• [Work to complete] Exact copy, no pictures: return only the lines below from the line with "Image resolution: width=1167" up to and including the line with "You are a computer-use".

• [Stored items]
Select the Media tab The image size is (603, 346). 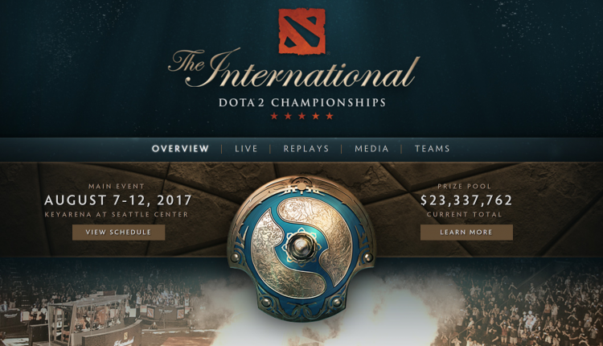pyautogui.click(x=371, y=149)
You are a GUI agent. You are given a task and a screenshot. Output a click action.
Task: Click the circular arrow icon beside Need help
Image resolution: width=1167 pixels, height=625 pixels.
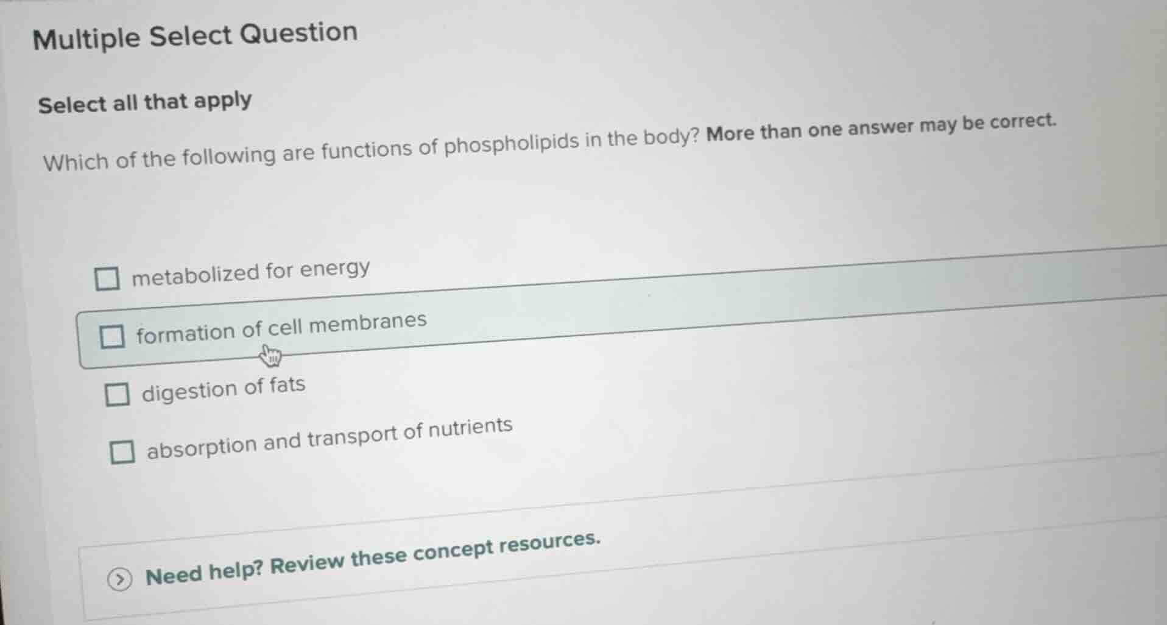point(120,579)
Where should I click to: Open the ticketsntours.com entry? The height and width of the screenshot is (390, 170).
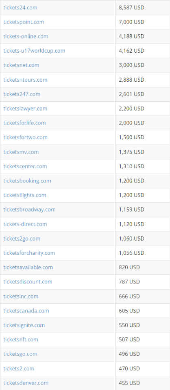25,80
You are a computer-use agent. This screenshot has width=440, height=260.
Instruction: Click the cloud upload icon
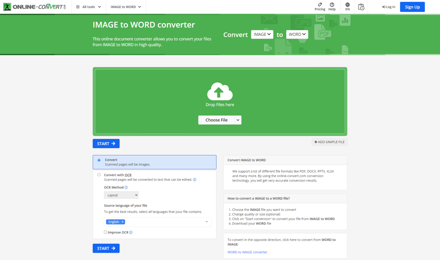click(x=220, y=91)
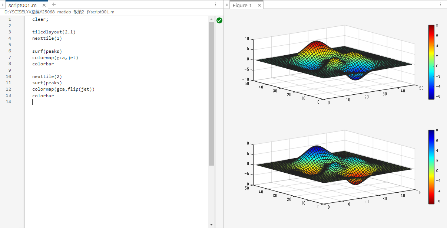Image resolution: width=447 pixels, height=228 pixels.
Task: Open the editor panel three-dot actions menu
Action: point(216,5)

• [Exercise answer]
Image resolution: width=1167 pixels, height=625 pixels.
point(120,579)
Where should I click to: Open the ticketsntours.com entry? The height and width of the screenshot is (390, 170).
25,80
You are a computer-use agent. This screenshot has width=440, height=260.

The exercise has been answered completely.